Plus size blogger and self-love advocate Rosey Blair (who uses the handle @roseybeeme) has posted a series of videos examining all the film and TV show characters she "believed to be fat when growing up" – and makes some brilliant observations. Namely, on how damaging plot lines around weight can be and how Hollywood's beauty standards are seriously messed up.
Captioning one of her uploads on Instagram, Rosey said, "So on TikTok I'm doing this little series where I talk about how fat people were/are portrayed in film and television. I started out by talking about “fat” characters that really weren’t that fat... I remember those characters SO much from childhood because they made me feel BAD about myself.
"Soon I will be moving on to talking about portrayals of fat people who are authentically fat (both positive and negative). I am having SO much fun with this series and I would love to have your input."

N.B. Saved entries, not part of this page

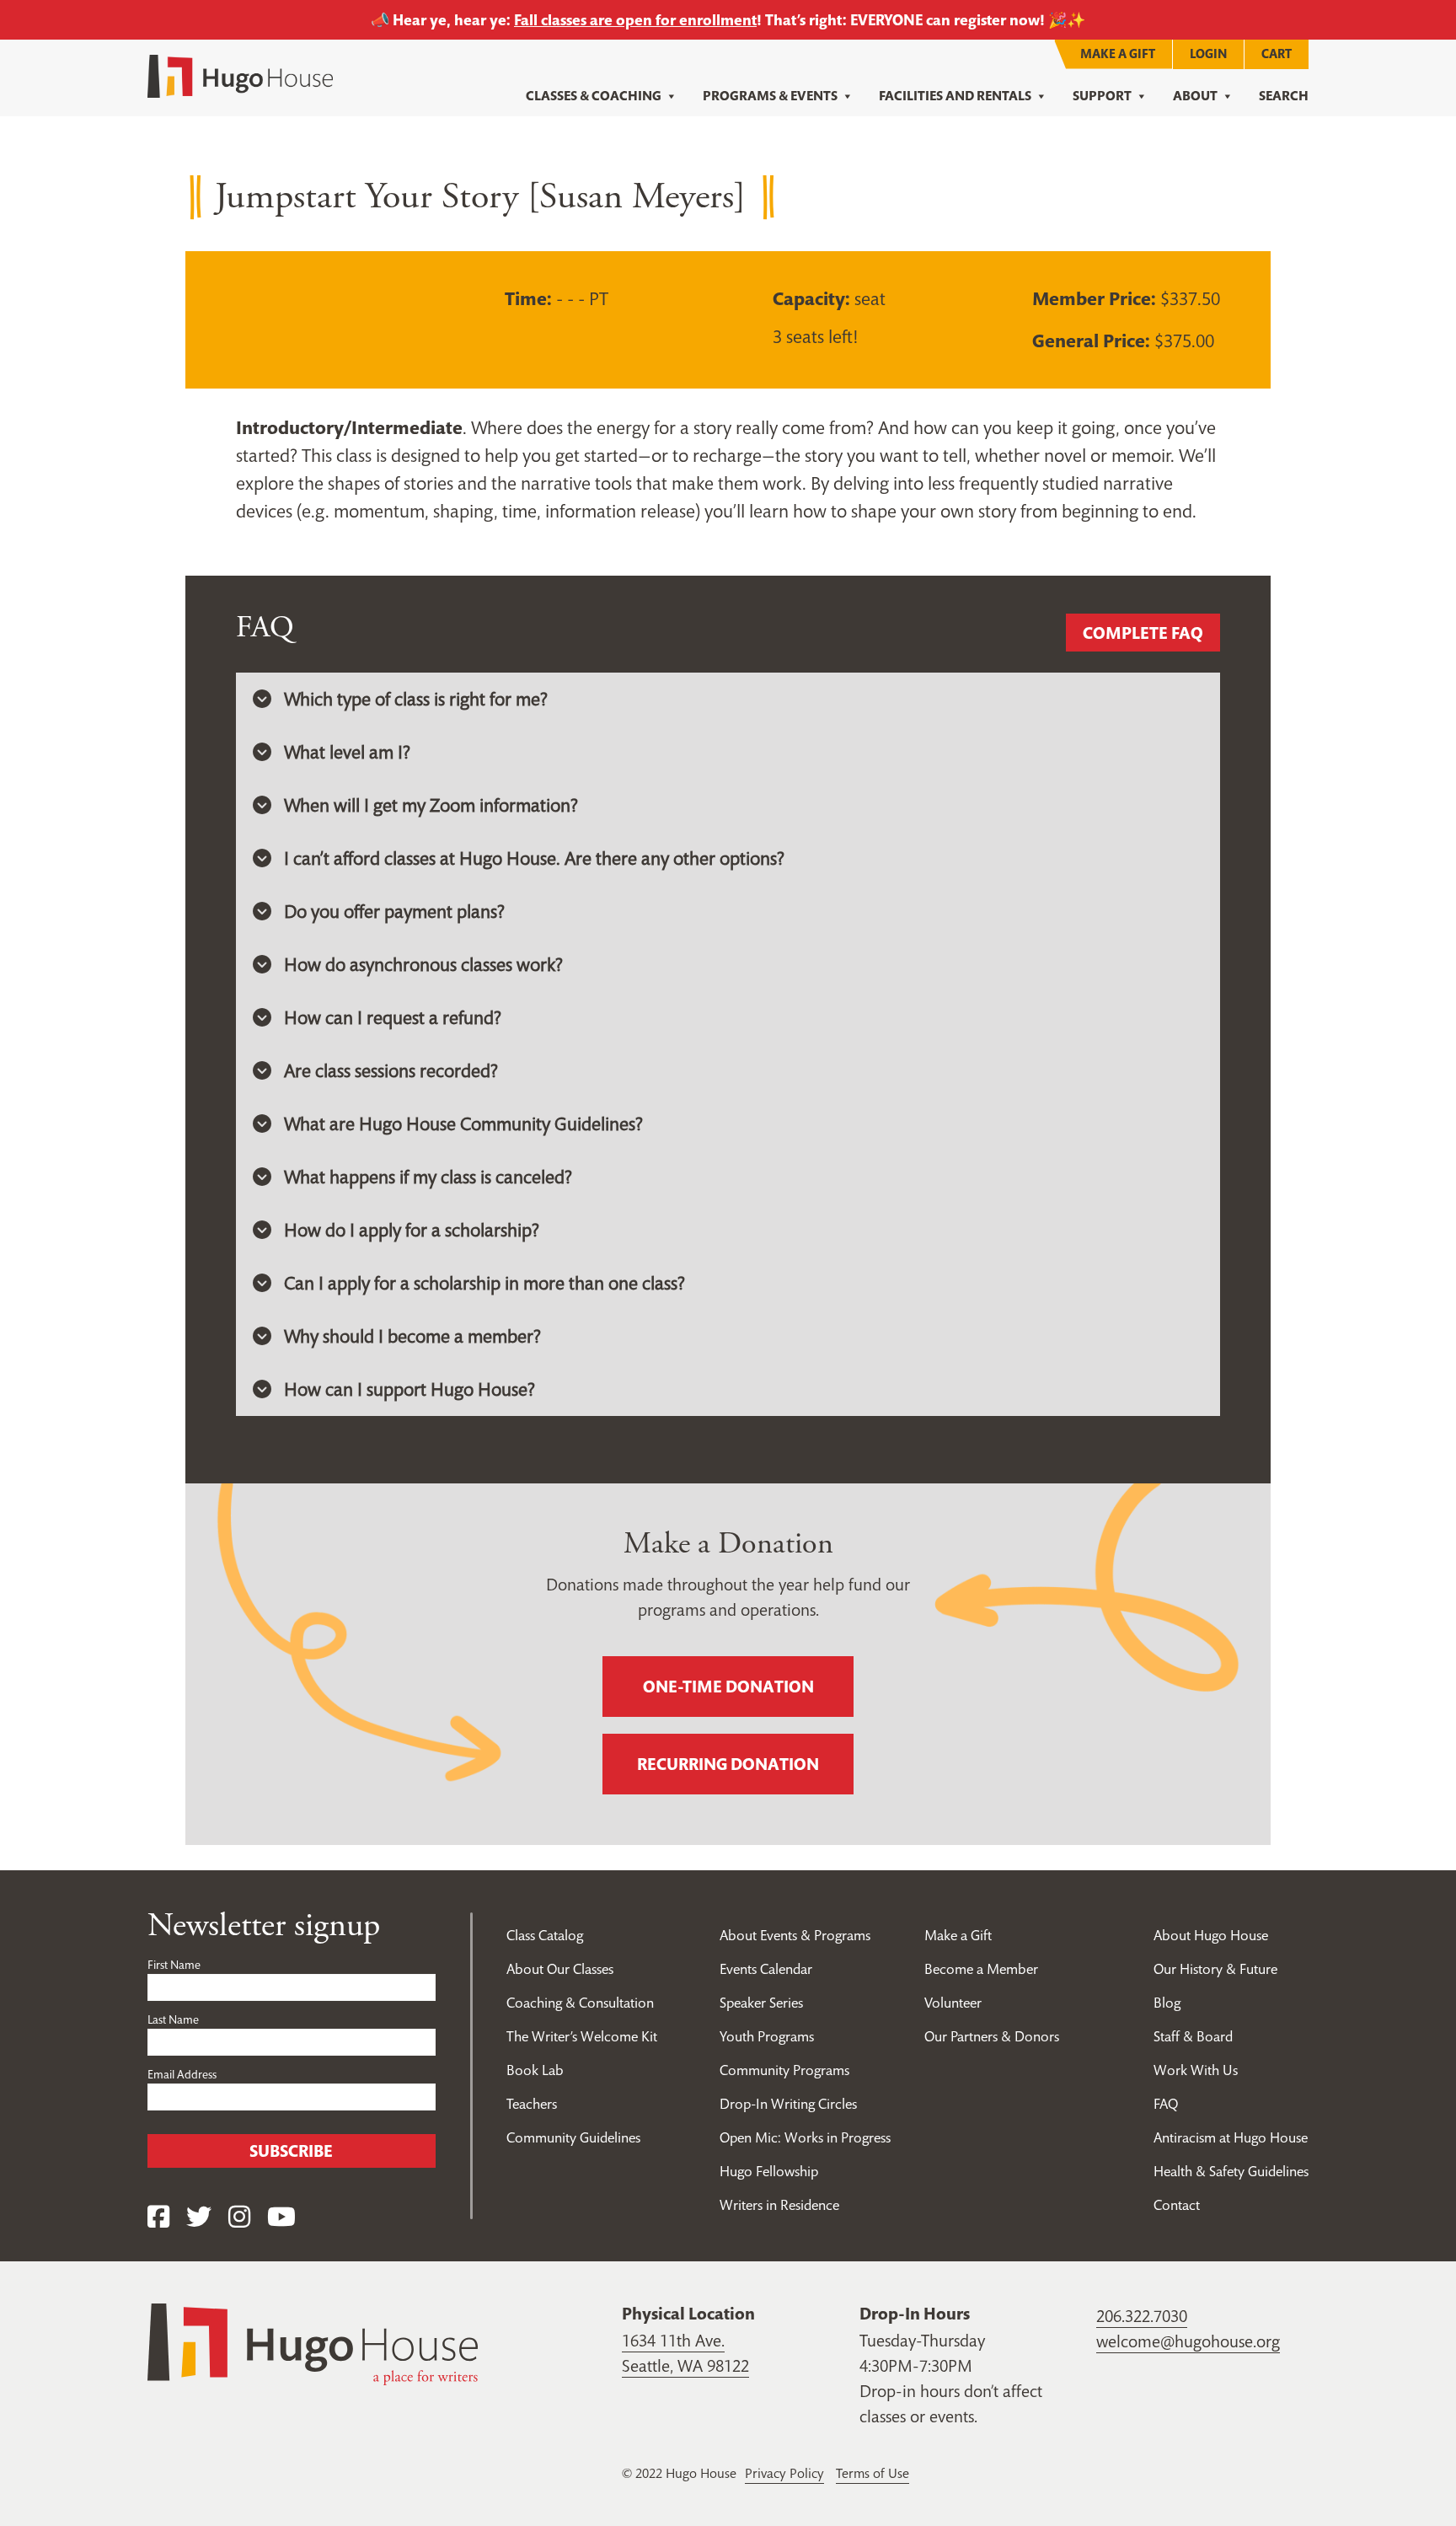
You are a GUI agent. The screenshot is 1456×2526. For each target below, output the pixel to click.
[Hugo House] (312, 2342)
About (1195, 96)
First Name (174, 1964)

As part of her series, Rosey questions the likes of not only Bridget Jones' Diary (whose weight was recently the subject of another viral post), but Natalie in Love Actually, who is referred to as "the chubby girl" and "plumpy", and of course, 'Fat Monica' in Friends. On the latter, she references an interview where Courtney Cox said she "loved playing Fat Monica as she felt free to dance", saying "I didn't know thin people couldn't do [that]".
Speaking about Martine McCutcheon's character Natalie, Rosey also excellently references that Hugh Grant's character asks in the film "Would we call her chubby?" and questions that sentiment herself.

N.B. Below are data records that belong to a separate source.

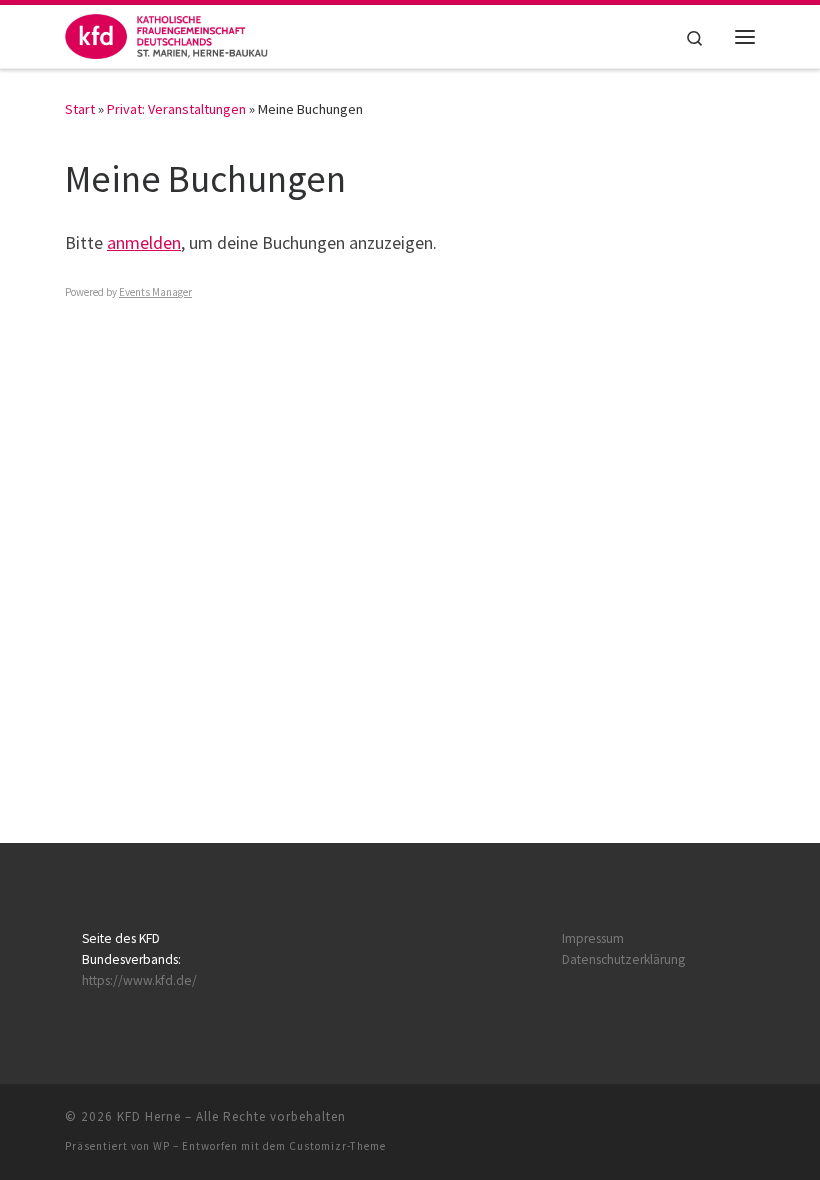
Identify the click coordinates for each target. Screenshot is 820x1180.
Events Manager (155, 292)
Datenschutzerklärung (623, 959)
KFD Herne (149, 1116)
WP (161, 1146)
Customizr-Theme (337, 1146)
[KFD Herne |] (166, 34)
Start (80, 109)
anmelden (144, 242)
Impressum (593, 938)
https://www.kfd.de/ (139, 980)
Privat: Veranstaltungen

Rosey's analysis of these characters really brings home the argument that the stereotypical beauty ideals, that most of us have grown up consuming, are unhealthy. There's obviously a lot more nuance to that debate too – one aspect of it being that many of these actresses cast as "fat" characters are in actuality a smaller size, yet are referred to as being overweight (which is a damaging message for impressionable viewers to take on board).
But there's also the hugely important and valid point that our society is far too fixated on weight in the first place. How you look does not determine your worth – so why should it be one of the key defining features of so many female characters? The messaging is confusing and hurtful.
Well done to Rosey for shining a spotlight on (both the positive and negative) portrayals of bigger bodies in the media.